[STATED PROBLEM]
Can you write out these lines again, substituting "check box" for every "checkbox" and leaving everything else unchanged?

[Data listing]
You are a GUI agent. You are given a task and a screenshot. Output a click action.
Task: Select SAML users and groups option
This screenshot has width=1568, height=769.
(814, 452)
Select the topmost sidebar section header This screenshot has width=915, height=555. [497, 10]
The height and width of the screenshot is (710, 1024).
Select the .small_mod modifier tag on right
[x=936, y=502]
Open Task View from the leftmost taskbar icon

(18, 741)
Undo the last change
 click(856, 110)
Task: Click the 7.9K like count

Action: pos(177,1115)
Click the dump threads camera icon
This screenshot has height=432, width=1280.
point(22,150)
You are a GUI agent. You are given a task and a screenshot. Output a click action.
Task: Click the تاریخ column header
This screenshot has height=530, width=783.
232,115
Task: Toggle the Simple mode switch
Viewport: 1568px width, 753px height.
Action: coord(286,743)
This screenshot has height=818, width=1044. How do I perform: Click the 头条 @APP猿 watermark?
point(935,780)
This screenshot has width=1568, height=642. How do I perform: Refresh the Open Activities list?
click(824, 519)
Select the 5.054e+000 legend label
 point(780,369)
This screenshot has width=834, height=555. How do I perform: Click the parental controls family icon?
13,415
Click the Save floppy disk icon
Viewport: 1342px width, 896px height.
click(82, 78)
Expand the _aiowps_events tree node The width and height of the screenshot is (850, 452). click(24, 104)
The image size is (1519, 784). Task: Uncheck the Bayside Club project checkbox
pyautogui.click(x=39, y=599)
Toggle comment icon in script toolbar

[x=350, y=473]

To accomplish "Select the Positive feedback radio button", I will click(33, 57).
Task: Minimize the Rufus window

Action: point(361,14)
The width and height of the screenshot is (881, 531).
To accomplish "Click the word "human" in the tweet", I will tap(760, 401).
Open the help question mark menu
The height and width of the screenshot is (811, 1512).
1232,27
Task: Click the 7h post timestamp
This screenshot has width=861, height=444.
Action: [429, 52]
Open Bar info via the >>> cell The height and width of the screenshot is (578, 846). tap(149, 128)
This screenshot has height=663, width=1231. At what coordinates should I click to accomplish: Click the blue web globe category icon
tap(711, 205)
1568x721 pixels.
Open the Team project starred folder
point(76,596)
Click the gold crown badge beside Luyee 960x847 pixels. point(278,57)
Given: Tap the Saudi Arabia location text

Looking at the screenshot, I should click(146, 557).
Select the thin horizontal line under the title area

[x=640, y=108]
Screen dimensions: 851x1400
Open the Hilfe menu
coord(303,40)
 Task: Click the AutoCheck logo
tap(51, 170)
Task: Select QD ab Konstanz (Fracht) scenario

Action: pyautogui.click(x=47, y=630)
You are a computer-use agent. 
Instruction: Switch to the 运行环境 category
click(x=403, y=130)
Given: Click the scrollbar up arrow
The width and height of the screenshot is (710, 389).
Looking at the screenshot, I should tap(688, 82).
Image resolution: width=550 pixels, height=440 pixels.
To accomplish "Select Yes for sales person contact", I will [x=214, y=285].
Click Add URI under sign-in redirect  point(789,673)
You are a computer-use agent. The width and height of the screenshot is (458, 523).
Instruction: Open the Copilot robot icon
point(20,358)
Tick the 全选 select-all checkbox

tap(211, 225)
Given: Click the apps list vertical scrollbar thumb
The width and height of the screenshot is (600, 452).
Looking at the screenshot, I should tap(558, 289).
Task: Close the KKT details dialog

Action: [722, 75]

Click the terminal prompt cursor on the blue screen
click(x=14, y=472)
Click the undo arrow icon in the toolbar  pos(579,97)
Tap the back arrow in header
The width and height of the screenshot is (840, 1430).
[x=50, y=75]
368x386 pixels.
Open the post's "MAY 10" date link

[RIGHT ANSWER]
You are a GUI agent. You are given a task and a screenshot. Output a click action.
Task: Select SAML users and groups option
This screenshot has width=1568, height=769.
(814, 452)
Select the topmost sidebar section header This screenshot has width=915, height=555. [497, 10]
The height and width of the screenshot is (710, 1024).
Select the .small_mod modifier tag on right
[x=936, y=502]
Open Task View from the leftmost taskbar icon

(18, 741)
Undo the last change
 click(856, 110)
Task: Click the 7.9K like count

Action: pos(177,1115)
Click the dump threads camera icon
This screenshot has height=432, width=1280.
point(22,150)
You are a GUI agent. You are given a task and a screenshot. Output a click action.
Task: Click the تاریخ column header
This screenshot has height=530, width=783.
232,115
Task: Toggle the Simple mode switch
Viewport: 1568px width, 753px height.
Action: coord(286,743)
This screenshot has height=818, width=1044. How do I perform: Click the 头条 @APP猿 watermark?
point(935,780)
This screenshot has width=1568, height=642. How do I perform: Refresh the Open Activities list?
click(824, 519)
Select the 5.054e+000 legend label
 point(780,369)
This screenshot has width=834, height=555. How do I perform: Click the parental controls family icon?
13,415
Click the Save floppy disk icon
Viewport: 1342px width, 896px height.
click(82, 78)
Expand the _aiowps_events tree node The width and height of the screenshot is (850, 452). click(24, 104)
The image size is (1519, 784). Task: Uncheck the Bayside Club project check box
pyautogui.click(x=39, y=599)
Toggle comment icon in script toolbar

[x=350, y=473]

To accomplish "Select the Positive feedback radio button", I will click(33, 57).
Task: Minimize the Rufus window

Action: point(361,14)
The width and height of the screenshot is (881, 531).
To accomplish "Click the word "human" in the tweet", I will tap(760, 401).
Open the help question mark menu
The height and width of the screenshot is (811, 1512).
1232,27
Task: Click the 7h post timestamp
This screenshot has width=861, height=444.
Action: [429, 52]
Open Bar info via the >>> cell The height and width of the screenshot is (578, 846). tap(149, 128)
This screenshot has height=663, width=1231. At what coordinates should I click to accomplish: Click the blue web globe category icon
tap(711, 205)
1568x721 pixels.
Open the Team project starred folder
point(76,596)
Click the gold crown badge beside Luyee 960x847 pixels. point(278,57)
Given: Tap the Saudi Arabia location text

Looking at the screenshot, I should click(146, 557).
Select the thin horizontal line under the title area

[x=640, y=108]
Screen dimensions: 851x1400
Open the Hilfe menu
coord(303,40)
 Task: Click the AutoCheck logo
tap(51, 170)
Task: Select QD ab Konstanz (Fracht) scenario

Action: pyautogui.click(x=47, y=630)
You are a computer-use agent. 
Instruction: Switch to the 运行环境 category
click(x=403, y=130)
Given: Click the scrollbar up arrow
The width and height of the screenshot is (710, 389).
Looking at the screenshot, I should tap(688, 82).
Image resolution: width=550 pixels, height=440 pixels.
To accomplish "Select Yes for sales person contact", I will [x=214, y=285].
Click Add URI under sign-in redirect  point(789,673)
You are a computer-use agent. The width and height of the screenshot is (458, 523).
Instruction: Open the Copilot robot icon
point(20,358)
Tick the 全选 select-all check box

tap(211, 225)
Given: Click the apps list vertical scrollbar thumb
The width and height of the screenshot is (600, 452).
Looking at the screenshot, I should tap(558, 289).
Task: Close the KKT details dialog

Action: [722, 75]

Click the terminal prompt cursor on the blue screen
click(x=14, y=472)
Click the undo arrow icon in the toolbar  pos(579,97)
Tap the back arrow in header
The width and height of the screenshot is (840, 1430).
[x=50, y=75]
368x386 pixels.
Open the post's "MAY 10" date link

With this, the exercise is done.